* [GIVEN TASK A]: Could you rename "Test Results" to "Test Report" in the records between the lines holding "Where should I click to: Open" and "point(54,220)", inclusive, leaving the pictures out and everything else unchanged?
** begin TEXT SECTION **
When E is equal to the minimum, the following requirements should be fulfilled

{\begin{cases} \frac{\partial E}{\partial a} = 0, \frac{\partial E}{\partial b} = 0 \\ \frac{\partial E}{\partial c_{1}} = 0, \frac{\partial E}{\partial c_{2}} = 0 \end{cases}

Introducing a mute variable t, a(t) and b(t) are both varying with t. Then, combining equations (9) and (10), the following equations can be obtained

{\begin{cases} \frac{d a (t)}{d t} = - \int_{0}^{w} {(I_{s} (x, a (t) + b) - c_{1})}^{2} x d x \\ + \int_{0}^{w} {(I_{s} (x, a (t) + b) - c_{2})}^{2} x d x \\ \frac{d b (t)}{d t} = - \int_{0}^{w} {(I_{s} (x, a + b (t)) - c_{1})}^{2} d x \\ + \int_{0}^{w} {(I_{s} (x, a + b (t)) - c_{2})}^{2} d x \end{cases}

where w represents the width of I, c ₁ and c ₂ can be denoted as

c_{1} (a (t), b (t)) = \frac{\iint_{Ω} I_{s} \cdot H (y - a (t) x - b (t)) d x d y}{\iint_{Ω} H (y - a (t) x - b (t)) d x d y}

c_{2} (a (t), b (t)) = \frac{\iint_{Ω} I_{s} \cdot H (a (t) x + b (t) - y) d x d y}{\iint_{Ω} H (a (t) x + b (t) - y) d x d y}

If T > 0, $\frac{d (\sqrt{{(a (t))}^{2} + {(b (t))}^{2}})}{dt} = 0$ . Then t ≥ T, $\sqrt{{(a (t))}^{2} + {(b (t))}^{2}} = const$ .
** end TEXT SECTION **
* [GIVEN TASK B]: Can you write out the whole text on the conditions for the minimum of E, word for word?
** begin RECORDS **
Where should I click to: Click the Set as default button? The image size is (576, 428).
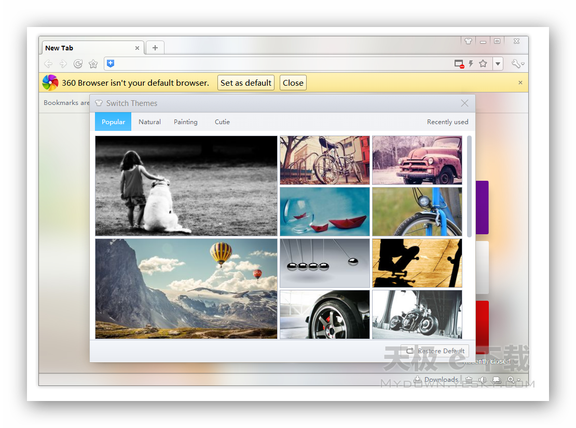246,83
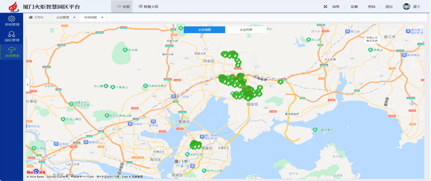Switch to the 工作台 tab
431x181 pixels.
tap(36, 17)
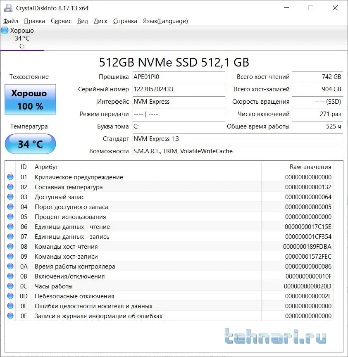348x357 pixels.
Task: Click the Хорошо 100 % health status button
Action: [x=30, y=99]
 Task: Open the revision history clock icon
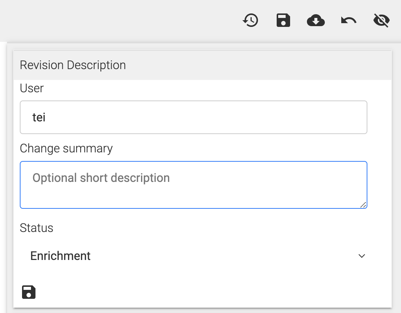[x=251, y=21]
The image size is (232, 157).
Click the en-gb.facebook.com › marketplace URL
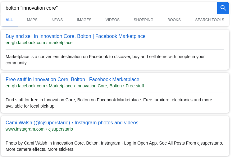[x=39, y=43]
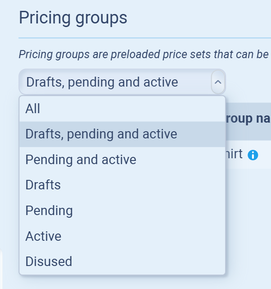Image resolution: width=271 pixels, height=289 pixels.
Task: Choose the 'All' filter option
Action: click(x=33, y=109)
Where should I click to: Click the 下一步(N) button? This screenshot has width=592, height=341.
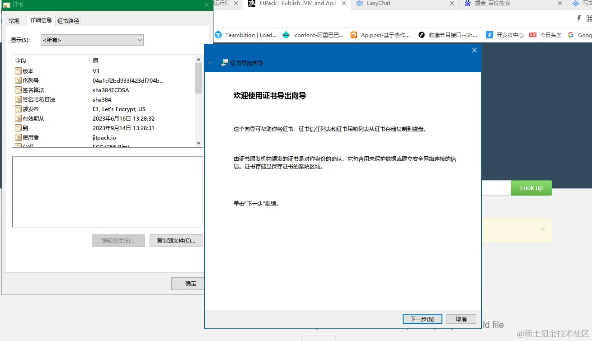[x=422, y=319]
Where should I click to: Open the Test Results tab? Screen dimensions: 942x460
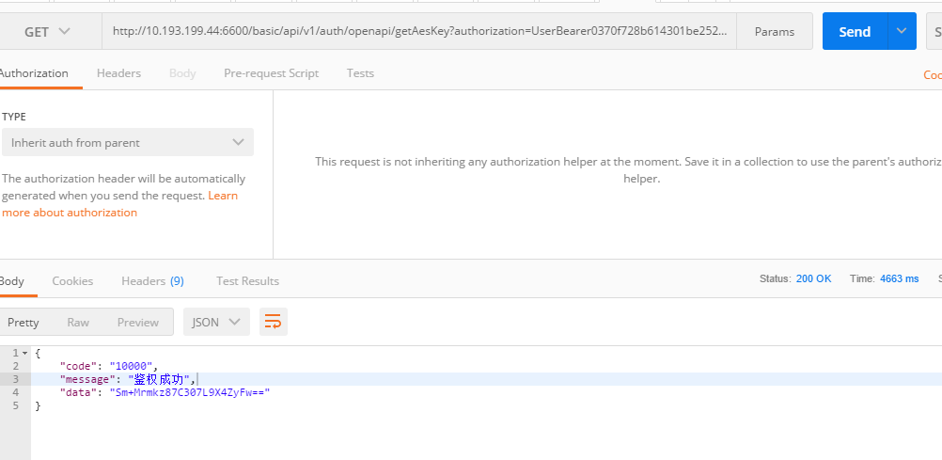pos(247,280)
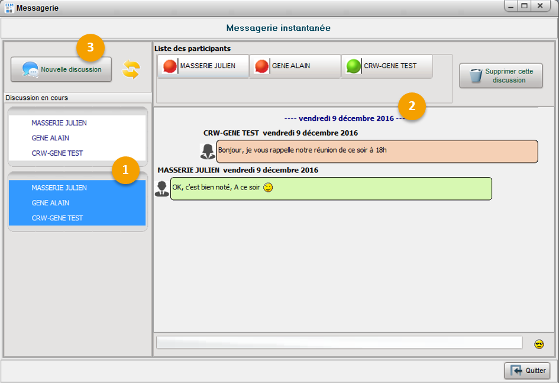559x383 pixels.
Task: Click the female avatar beside Bonjour message
Action: pos(208,152)
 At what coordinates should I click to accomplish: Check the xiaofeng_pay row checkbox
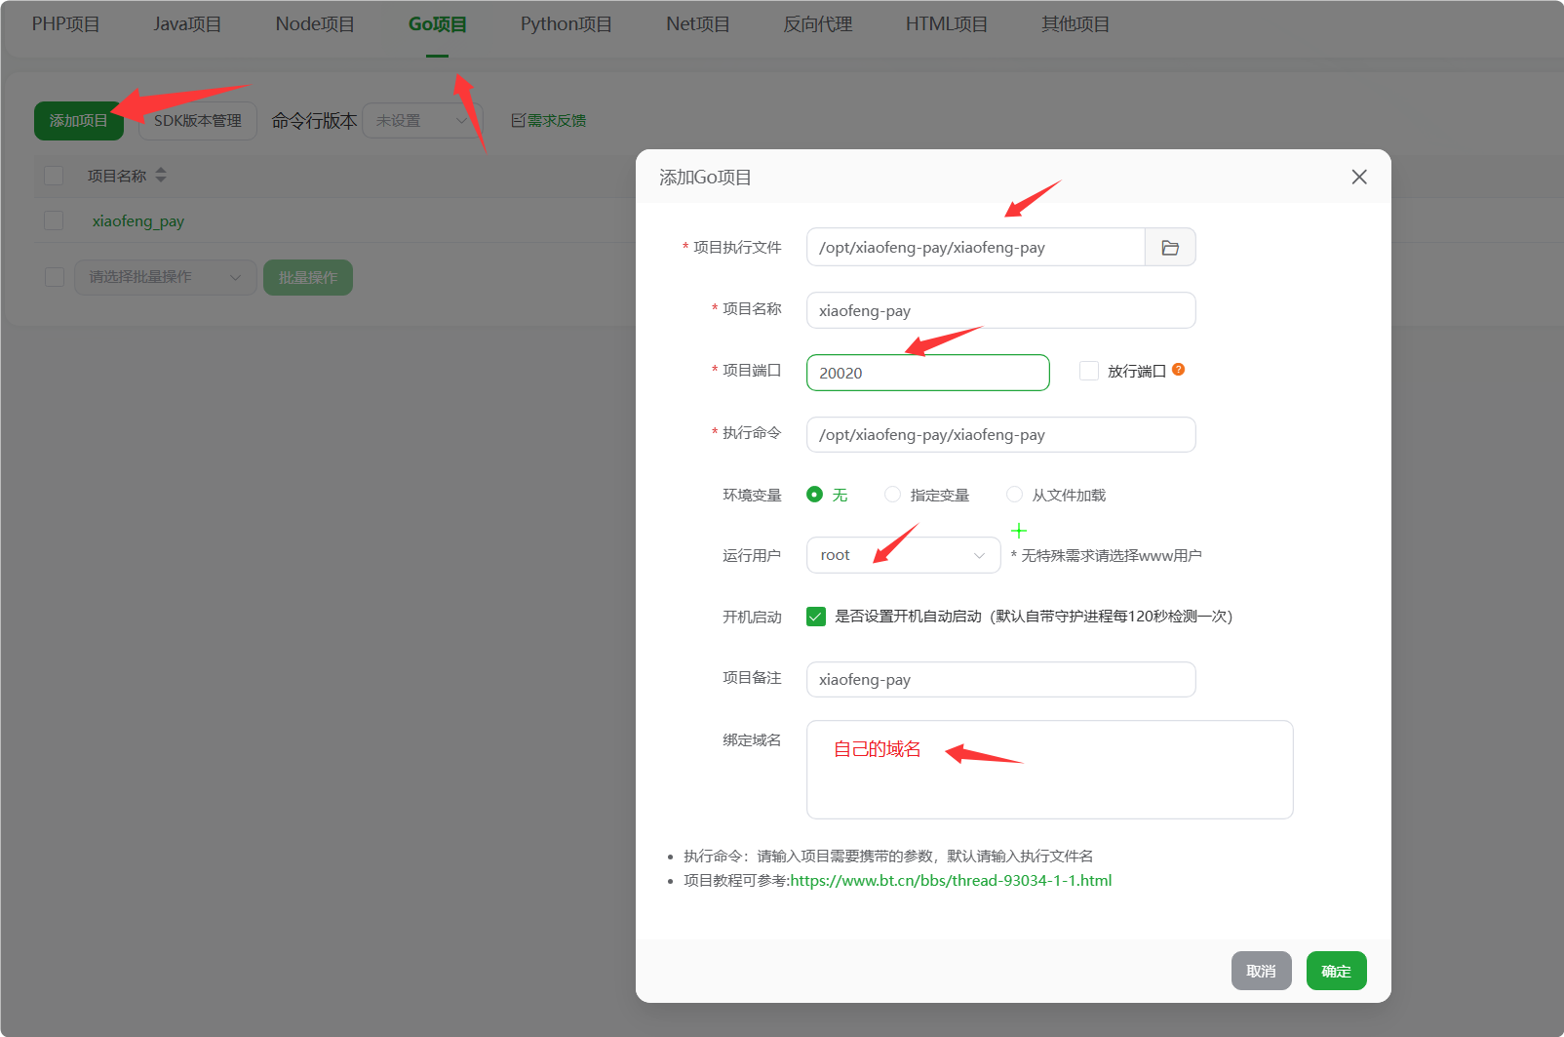point(54,220)
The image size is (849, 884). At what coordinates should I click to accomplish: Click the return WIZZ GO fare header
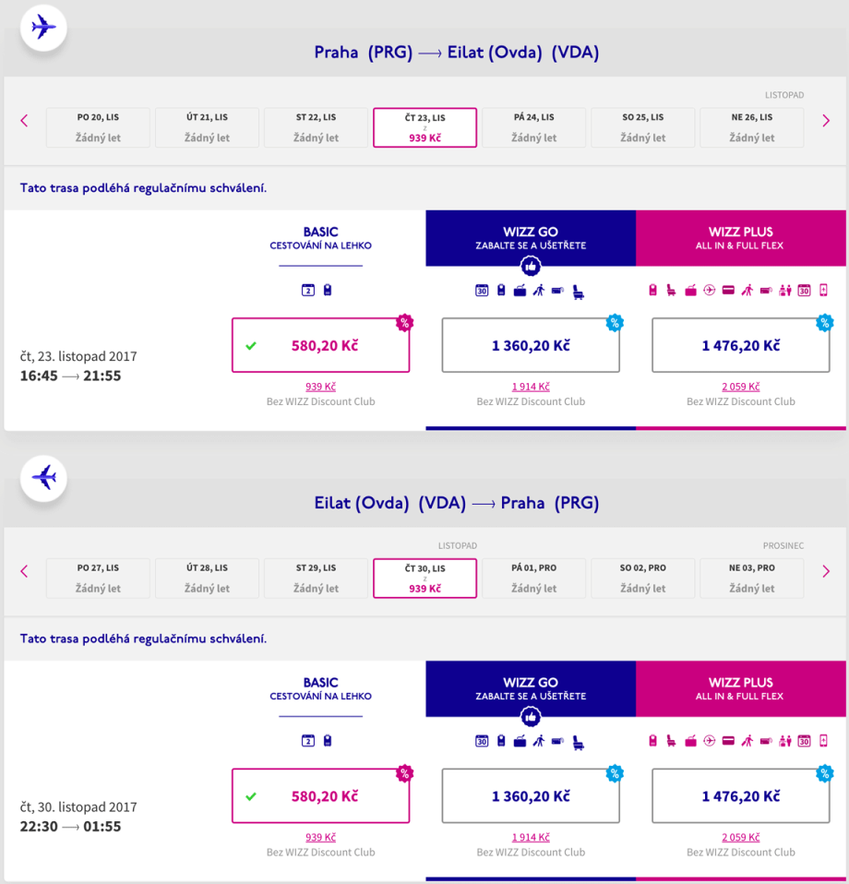pyautogui.click(x=531, y=688)
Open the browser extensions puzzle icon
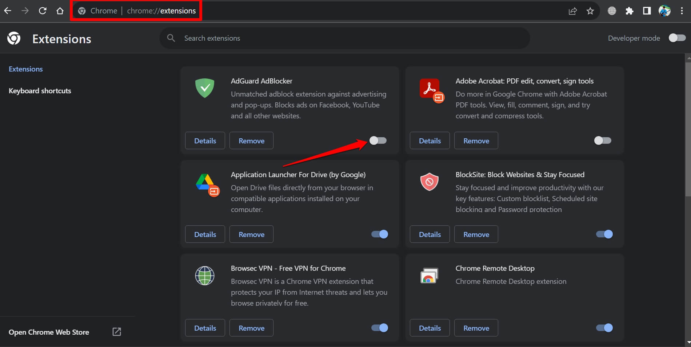 629,11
** end RECORDS **
* [WRITTEN SOLUTION A]:
Where should I click to: Open the Test Report tab? Screen dimensions: 942x460
pos(247,280)
559x383 pixels.
Task: Click the female avatar beside Bonjour message
Action: pos(208,152)
 At what coordinates should I click to accomplish: Check the xiaofeng_pay row checkbox
point(54,220)

* [WRITTEN SOLUTION B]:
When E is equal to the minimum, the following requirements should be fulfilled

{\begin{cases} \frac{\partial E}{\partial a} = 0, \frac{\partial E}{\partial b} = 0 \\ \frac{\partial E}{\partial c_{1}} = 0, \frac{\partial E}{\partial c_{2}} = 0 \end{cases}

Introducing a mute variable t, a(t) and b(t) are both varying with t. Then, combining equations (9) and (10), the following equations can be obtained

{\begin{cases} \frac{d a (t)}{d t} = - \int_{0}^{w} {(I_{s} (x, a (t) + b) - c_{1})}^{2} x d x \\ + \int_{0}^{w} {(I_{s} (x, a (t) + b) - c_{2})}^{2} x d x \\ \frac{d b (t)}{d t} = - \int_{0}^{w} {(I_{s} (x, a + b (t)) - c_{1})}^{2} d x \\ + \int_{0}^{w} {(I_{s} (x, a + b (t)) - c_{2})}^{2} d x \end{cases}

where w represents the width of I, c ₁ and c ₂ can be denoted as

c_{1} (a (t), b (t)) = \frac{\iint_{Ω} I_{s} \cdot H (y - a (t) x - b (t)) d x d y}{\iint_{Ω} H (y - a (t) x - b (t)) d x d y}

c_{2} (a (t), b (t)) = \frac{\iint_{Ω} I_{s} \cdot H (a (t) x + b (t) - y) d x d y}{\iint_{Ω} H (a (t) x + b (t) - y) d x d y}

If T > 0, $\frac{d (\sqrt{{(a (t))}^{2} + {(b (t))}^{2}})}{dt} = 0$ . Then t ≥ T, $\sqrt{{(a (t))}^{2} + {(b (t))}^{2}} = const$ .